Cho Jaehyeong, Jo Hyesu, Park Jaeyu, Oh Jeongseon, Kim Hyunjee, Kim Soeun, Lee Hayeon, Jo Yeona, Jeong Jinyoung, Lee Sooji, Woo Ho Geol, Smith Lee, López Sánchez Guillermo F, Rhee Sang Youl, Yang Jee Myung, Yon Dong Keon
Center for Digital Health, Medical Science Research Institute, Kyung Hee University College of Medicine, Seoul, South Korea.
Department of Medicine, CHA University School of Medicine, Seongnam, South Korea.
Sci Rep. 2025 Aug 7;15(1):28849. doi: 10.1038/s41598-025-13234-6.
Myocarditis and pericarditis are managed with various treatments, yet prior studies and case reports indicate that certain drug classes may elevate the risk for these inflammatory cardiac conditions. This research aimed to systematically identify the leading drugs most frequently associated with myocarditis and pericarditis cases. Analyses were carried out using the global database of individual case safety reports from 1968 to 2024. We identified the drugs most frequently reported in signal detection with myocarditis and pericarditis, selecting the top 10 drugs based on record count, excluding those used in the treatment of inflammatory cardiac conditions to avoid potential confounding. Two statistical indicators, the information component (IC) with IC and reporting odds ratio (ROR) with 95% confidence interval (CI) were used to conduct the disproportionality analysis in this study. The following five drugs were consistently observed with both myocarditis and pericarditis: clozapine, mesalazine, smallpox vaccine, influenza vaccine, and COVID-19 mRNA vaccine. The other leading drugs differed by condition, with nivolumab, pembrolizumab, ipilimumab, valproate, and metronidazole appearing more frequently for myocarditis, and ribavirin, sulfasalazine, methotrexate, omalizumab, and heparin for pericarditis. Each of these drugs showed a significant signal detection with myocarditis (ROR, 83.22 [95% CI, 81.17-85.33]; IC, 3.96 [IC, 3.94]) and pericarditis (42.16 [41.19-43.16]; 3.66 [3.64]). Although our findings did not allow for causal inference, these findings highlight the importance of monitoring for possible adverse carditis cases when prescribing these drugs. Further studies are encouraged to investigate underlying mechanisms, assess individual patient risk factors, and explore the long-term impacts associated with myocarditis and pericarditis in relation to drug.

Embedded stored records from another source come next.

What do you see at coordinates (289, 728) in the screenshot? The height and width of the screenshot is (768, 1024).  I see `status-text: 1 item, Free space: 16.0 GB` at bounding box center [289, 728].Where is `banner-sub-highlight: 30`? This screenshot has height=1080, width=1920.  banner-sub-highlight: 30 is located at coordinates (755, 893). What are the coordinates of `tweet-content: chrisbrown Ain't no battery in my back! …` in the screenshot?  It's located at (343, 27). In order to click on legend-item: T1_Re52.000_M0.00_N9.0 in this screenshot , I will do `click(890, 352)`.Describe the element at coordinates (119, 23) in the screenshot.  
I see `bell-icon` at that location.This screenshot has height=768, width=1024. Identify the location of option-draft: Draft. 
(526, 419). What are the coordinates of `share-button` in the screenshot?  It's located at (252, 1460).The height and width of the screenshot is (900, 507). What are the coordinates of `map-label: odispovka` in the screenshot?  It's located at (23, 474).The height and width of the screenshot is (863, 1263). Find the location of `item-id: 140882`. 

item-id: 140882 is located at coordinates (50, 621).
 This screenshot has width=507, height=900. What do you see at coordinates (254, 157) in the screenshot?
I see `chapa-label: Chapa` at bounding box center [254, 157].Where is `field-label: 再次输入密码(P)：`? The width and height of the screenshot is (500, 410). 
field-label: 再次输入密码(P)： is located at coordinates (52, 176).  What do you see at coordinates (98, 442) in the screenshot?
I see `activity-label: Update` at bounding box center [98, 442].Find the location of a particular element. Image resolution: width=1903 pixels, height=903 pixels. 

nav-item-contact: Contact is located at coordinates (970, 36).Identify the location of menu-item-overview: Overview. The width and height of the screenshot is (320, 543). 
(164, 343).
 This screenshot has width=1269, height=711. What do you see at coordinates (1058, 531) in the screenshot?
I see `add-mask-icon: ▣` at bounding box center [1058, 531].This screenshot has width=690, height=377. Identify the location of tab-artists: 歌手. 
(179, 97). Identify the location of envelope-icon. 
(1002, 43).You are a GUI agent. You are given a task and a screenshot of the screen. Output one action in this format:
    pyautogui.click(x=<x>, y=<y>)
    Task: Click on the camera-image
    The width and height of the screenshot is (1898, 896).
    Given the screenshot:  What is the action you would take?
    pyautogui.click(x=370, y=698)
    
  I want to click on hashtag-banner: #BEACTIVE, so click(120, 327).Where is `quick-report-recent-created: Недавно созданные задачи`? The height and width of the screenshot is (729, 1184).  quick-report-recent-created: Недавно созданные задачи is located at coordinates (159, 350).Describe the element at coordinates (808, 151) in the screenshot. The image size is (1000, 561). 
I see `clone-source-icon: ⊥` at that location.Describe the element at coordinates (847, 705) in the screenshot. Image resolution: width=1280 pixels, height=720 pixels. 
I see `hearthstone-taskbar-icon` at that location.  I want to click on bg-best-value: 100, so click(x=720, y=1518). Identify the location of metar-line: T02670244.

心肌炎和心包炎采用多种治疗方法,但先前的研究和病例报告表明,某些药物类别可能会增加这些炎症性心脏疾病的风险。本研究旨在系统地确定与心肌炎和心包炎病例最常相关的主要药物。分析使用了1968年至2024年的全球个体病例安全报告数据库。我们确定了在心肌炎和心包炎信号检测中报告频率最高的药物,根据记录数量选择前10种药物,排除用于治疗炎症性心脏疾病的药物以避免潜在的混杂因素。本研究使用两个统计指标,即信息成分(IC)以及带有95%置信区间(CI)的报告比值比(ROR)进行不成比例分析。在心肌炎和心包炎中均持续观察到以下五种药物:氯氮平、美沙拉嗪、天花疫苗、流感疫苗和新冠病毒mRNA疫苗。其他主要药物因疾病而异,纳武单抗、帕博利珠单抗、伊匹木单抗、丙戊酸盐和甲硝唑在心肌炎中出现的频率更高,而利巴韦林、柳氮磺吡啶、甲氨蝶呤、奥马珠单抗和肝素在心包炎中出现的频率更高。这些药物中的每一种在心肌炎(ROR,83.22 [95% CI,81.17 - 85.33];IC,3.96 [IC,3.94])和心包炎(42.16 [41.19 - 43.16];3.66 [3.64])中均显示出显著的信号检测。尽管我们的研究结果无法进行因果推断,但这些结果凸显了在开具这些药物时监测可能的不良心脏炎病例的重要性。鼓励进一步研究调查潜在机制、评估个体患者风险因素,并探索与药物相关的心肌炎和心包炎的长期影响。